Cocktail party math
Mathematicians bring new life to an old party
When you attend upcoming holiday parties, pay special attention to the noise around you. With all the voices, all the clinking glasses and plates, and all the cheery holiday tunes, you might find it tough to focus on just one conversation.
MU mathematicians Peter Casazza and Dan Edidin have spent plenty of time pondering this problem. No, they’re not trying to eavesdrop on your party chatter. But others — law enforcement surveillance crews, homeland security agents and 911 operators, for example — have plenty of interest in finding the most effective way to pick out individual voices among crowds.
Engineers have been trying to solve this so-called “Cocktail Party Problem” since the 1950s. Now Casazza and Edidin, working with Siemens Corporate Research, have helped move a solution one step closer to reality.
What is done and what remains
The Cocktail Party Problem is complex, but at its most basic it comes down to a question: Can you separate individual voices out of a crowd and retain their distinct vocal characteristics?
The most common method to do this is called “signal reconstruction with noisy phase.” This process allows a recording to retain the characteristics of a person’s voice, but it also tends to include some distracting background noise.
“Engineers have conjectured for 40 or 50 years that you should be able to do signal reconstruction without noisy phase,” Casazza says. “If you could do signal reconstruction without noisy phase, then the noise wouldn’t bother you.” Casazza and Edidin now have proved, through a mathematical solution, that the engineers were right.
Casazza is quick to point out that he and Edidin have not solved the Cocktail Party Problem. They have proved part of it and helped pave the way for a practical solution. But in Casazza’s mind, it isn’t truly solved until engineers can develop a product that accurately and consistently does the job. That’s why he is trying to develop an algorithm that works with Siemens software so that engineers there can take the work further.
“It’s an engineering problem; engineers have to solve it,” Casazza says. “All we can do is provide mathematics for them to solve it.”
The problematic tie that binds
Casazza and Edidin’s work has made headlines, but Casazza thinks the bigger news came as an offshoot of that work. In working on the Cocktail Party Problem, he came across an unexpected nemesis: the Kadison-Singer Problem.
Kadison-Singer is an open (unsolved) problem that was officially posed in 1959. It is a less public-friendly problem because of its sheer complexity, but it is legendary in math and science circles.
When Casazza spotted Kadison-Singer in his own work, it set off a chain reaction. Casazza and his wife, fellow MU mathematician Janet Tremain, have since shown that Kadison-Singer is equal to several other unsolved problems in 12 different fields — from pure mathematics to applied mathematics and engineering. In other words, the same problem has been puzzling bright minds in 12 different forms for nearly 50 years.

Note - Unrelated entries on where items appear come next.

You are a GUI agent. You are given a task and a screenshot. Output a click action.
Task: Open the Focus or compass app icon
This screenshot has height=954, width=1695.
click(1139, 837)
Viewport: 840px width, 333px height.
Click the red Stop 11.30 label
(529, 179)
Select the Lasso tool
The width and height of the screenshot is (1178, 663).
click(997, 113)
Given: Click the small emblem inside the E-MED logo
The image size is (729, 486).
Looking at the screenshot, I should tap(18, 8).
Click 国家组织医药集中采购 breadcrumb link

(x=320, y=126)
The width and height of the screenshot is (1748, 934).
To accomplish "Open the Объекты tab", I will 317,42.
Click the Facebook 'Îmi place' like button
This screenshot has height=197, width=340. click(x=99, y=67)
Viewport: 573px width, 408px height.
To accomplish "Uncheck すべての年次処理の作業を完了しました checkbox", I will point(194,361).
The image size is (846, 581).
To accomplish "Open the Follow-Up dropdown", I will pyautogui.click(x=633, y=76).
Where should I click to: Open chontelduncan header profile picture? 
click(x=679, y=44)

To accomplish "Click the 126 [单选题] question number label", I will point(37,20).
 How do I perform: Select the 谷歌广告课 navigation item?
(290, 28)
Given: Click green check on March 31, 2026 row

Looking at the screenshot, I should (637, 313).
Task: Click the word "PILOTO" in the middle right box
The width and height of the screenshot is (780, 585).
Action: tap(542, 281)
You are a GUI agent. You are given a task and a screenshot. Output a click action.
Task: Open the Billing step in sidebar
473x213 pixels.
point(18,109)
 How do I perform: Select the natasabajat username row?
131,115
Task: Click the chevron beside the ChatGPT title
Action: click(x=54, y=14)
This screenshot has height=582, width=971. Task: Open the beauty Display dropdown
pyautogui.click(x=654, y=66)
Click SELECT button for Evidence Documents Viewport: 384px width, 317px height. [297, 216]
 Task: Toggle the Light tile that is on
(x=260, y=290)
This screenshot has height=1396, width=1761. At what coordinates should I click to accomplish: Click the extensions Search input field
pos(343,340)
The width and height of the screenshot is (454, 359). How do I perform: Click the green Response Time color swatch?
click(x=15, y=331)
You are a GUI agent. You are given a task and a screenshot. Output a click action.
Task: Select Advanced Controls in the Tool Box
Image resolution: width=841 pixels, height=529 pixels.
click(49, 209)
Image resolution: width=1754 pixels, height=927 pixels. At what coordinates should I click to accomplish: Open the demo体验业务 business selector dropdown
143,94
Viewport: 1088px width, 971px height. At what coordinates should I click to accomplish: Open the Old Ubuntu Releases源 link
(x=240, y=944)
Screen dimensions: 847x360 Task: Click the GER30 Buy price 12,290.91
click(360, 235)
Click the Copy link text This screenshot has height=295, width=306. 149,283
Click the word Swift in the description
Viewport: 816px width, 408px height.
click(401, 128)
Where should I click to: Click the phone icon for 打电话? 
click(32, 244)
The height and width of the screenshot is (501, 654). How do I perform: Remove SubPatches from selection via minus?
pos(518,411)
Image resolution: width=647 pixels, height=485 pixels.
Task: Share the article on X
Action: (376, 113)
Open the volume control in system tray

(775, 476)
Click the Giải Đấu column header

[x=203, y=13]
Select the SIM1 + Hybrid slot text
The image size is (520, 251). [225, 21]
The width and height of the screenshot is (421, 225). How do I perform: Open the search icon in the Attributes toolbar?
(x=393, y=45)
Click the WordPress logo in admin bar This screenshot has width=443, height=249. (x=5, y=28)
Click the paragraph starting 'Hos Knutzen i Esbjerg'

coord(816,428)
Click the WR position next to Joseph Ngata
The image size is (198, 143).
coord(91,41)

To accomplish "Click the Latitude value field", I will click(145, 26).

The problem remains unsolved, but Casazza and Tremain’s work has so much significance that it earned publication in the Proceedings of the National Academy of Sciences, one of the toughest places for mathematicians to get published, Casazza says. It’s the first such publication for an MU mathematician since 1949.
The work also has brought together top researchers from varied fields. Most of these researchers — usually segmented by academic disciplines — had not met each other before. Many had left their own version of Kadison-Singer for dead or unsolvable. At a September 2006 conference sponsored by the American Institute of Mathematics, one attendee summed up the result of Casazza and Tremain’s discovery: “Pete has opened the coffin. Now we have to decide what we are going to do about it.”